Mediterranean Diet Impact on Clonal Hematopoiesis: A population-Based Study (MEDICH)

Professor of Hematology and Dean, School of Medicine, University of Crete, Greece at School of Medicine, University of Crete (UoCrete)

Heraklion, Greece

About

The Mediterranean Diet (MD) is widely recognized for its protective effects against major global health burdens such as cardiovascular disease (CVD), cancer, and diabetes. Clonal Hematopoiesis (CH), particularly of Indeterminate Potential (CHIP), is a pre-clinical condition marked by somatic mutations in hematopoietic stem cells (HSCs), often leading to clonal expansion and increased risk of hematologic malignancies, CVD, type II diabetes, and mortality.
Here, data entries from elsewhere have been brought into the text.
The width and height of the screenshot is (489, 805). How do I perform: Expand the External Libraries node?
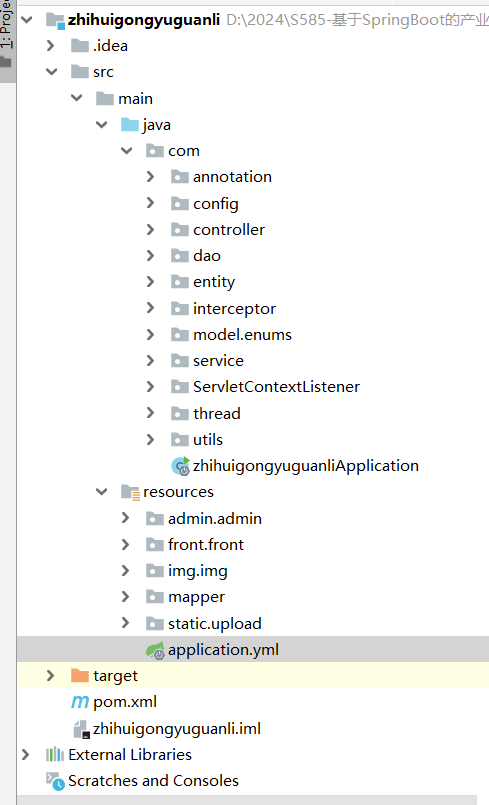(26, 754)

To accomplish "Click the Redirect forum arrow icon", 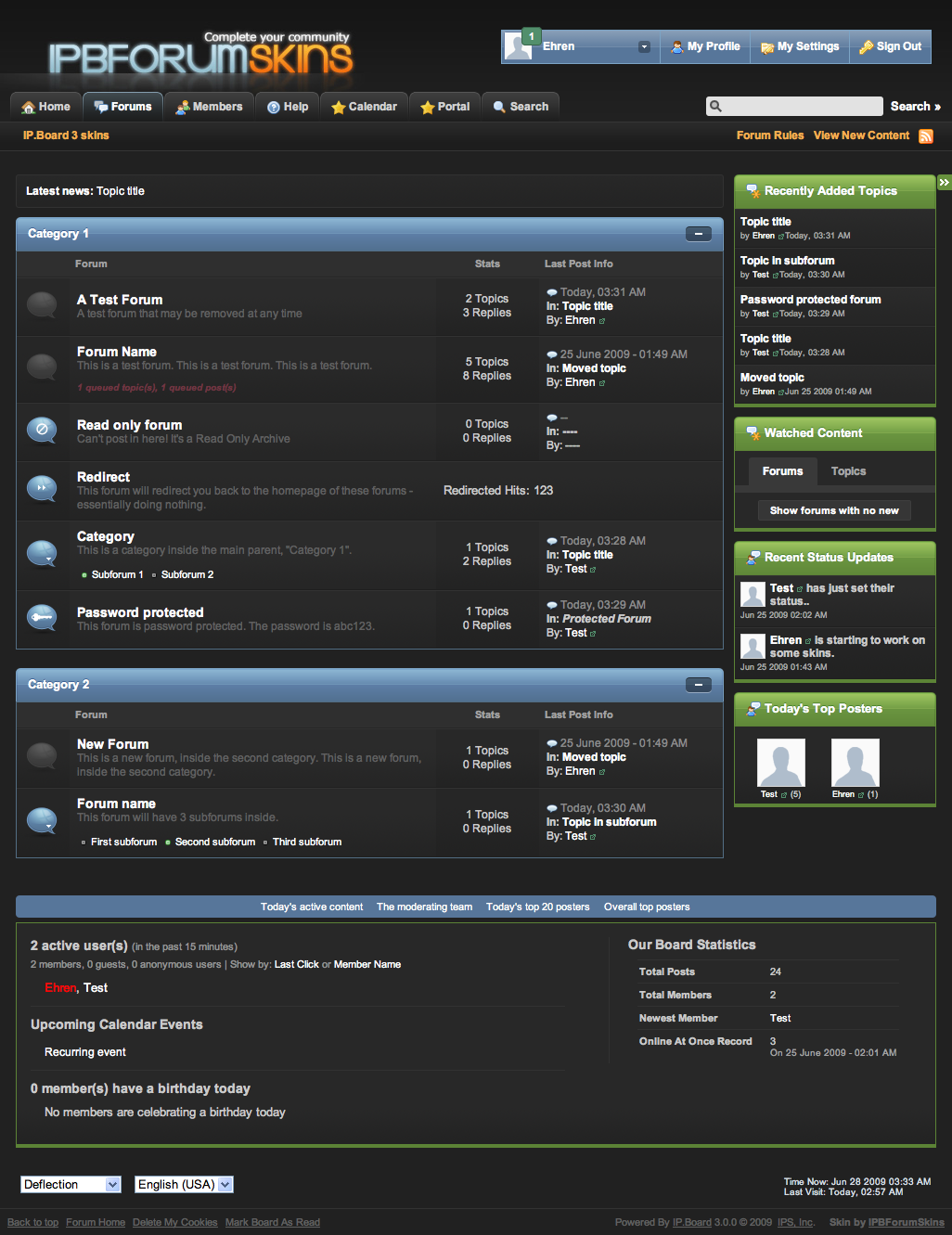I will pyautogui.click(x=42, y=488).
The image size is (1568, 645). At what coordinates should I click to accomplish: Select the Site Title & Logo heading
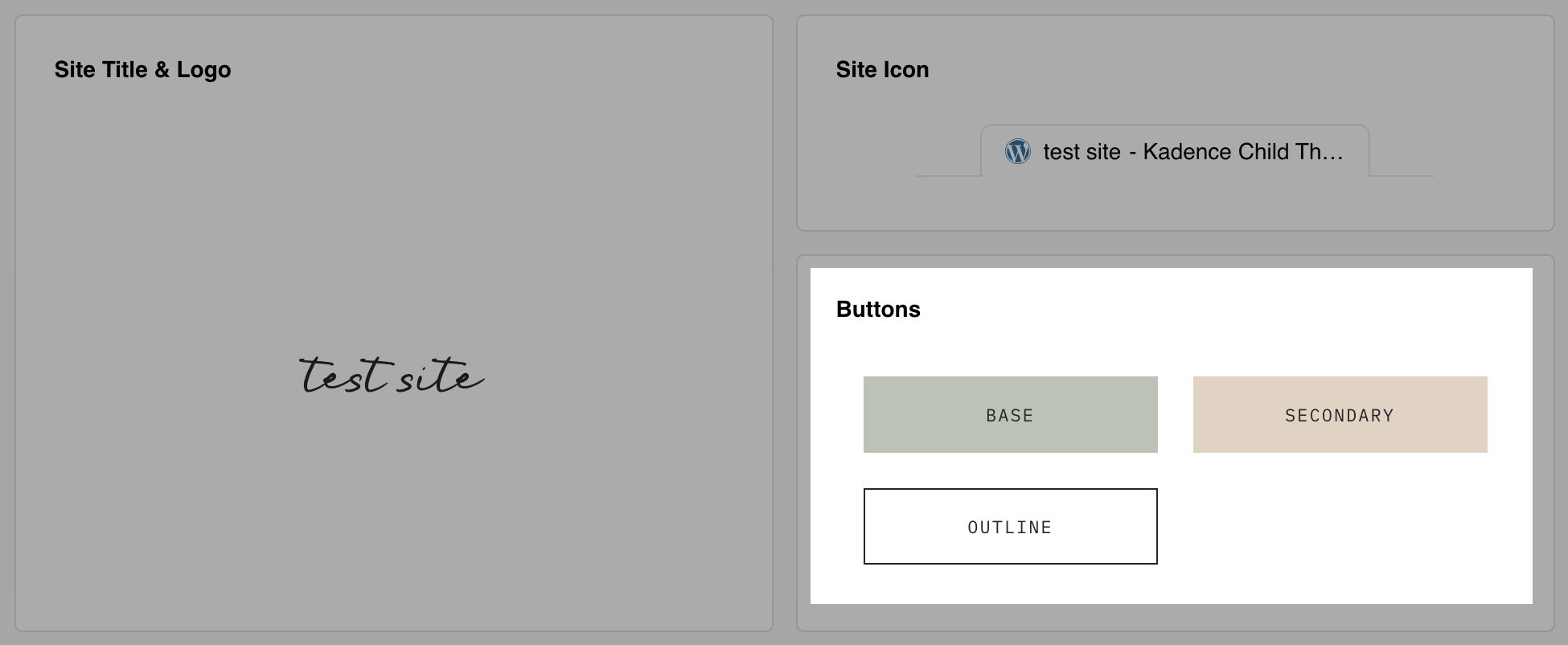(x=142, y=70)
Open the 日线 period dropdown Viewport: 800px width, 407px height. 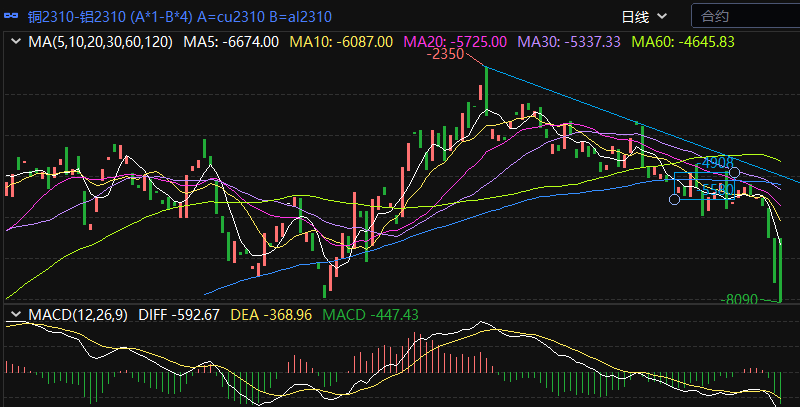[x=644, y=16]
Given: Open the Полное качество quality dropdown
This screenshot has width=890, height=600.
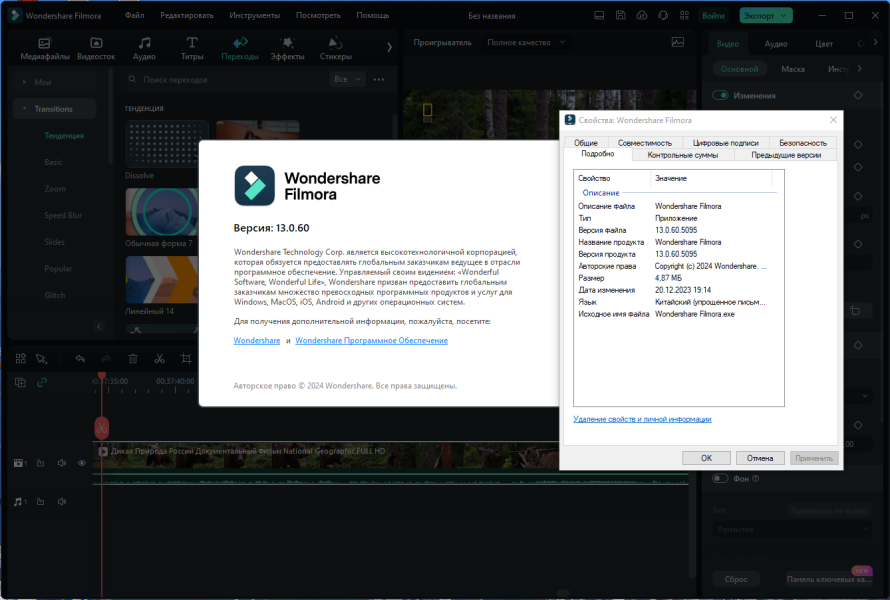Looking at the screenshot, I should pos(526,43).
Despite MD’s documented health benefits, population-level data on its association with CH/CHIP in Mediterranean cohorts remains scarce.

The MEDICH project aims to investigate how adherence to the Mediterranean Diet (MD) and related lifestyle factors influence the development and progression of Clonal Hematopoiesis (CH/CHIP).

This project is designed as a population-based, multi-regional European study focusing on adults aged 40–80 years, integrating advanced genomics (NGS/WES and targeted panels), inflammatory and immunological profiling, metabolomics, microbiome analysis, and detailed nutritional and lifestyle data. By combining molecular data with environmental exposures, the project will explore gene–diet interactions, clonal dynamics, and their links to age-related disease risk. Statistical and machine-learning approaches will be used for risk stratification and precision prevention modelling.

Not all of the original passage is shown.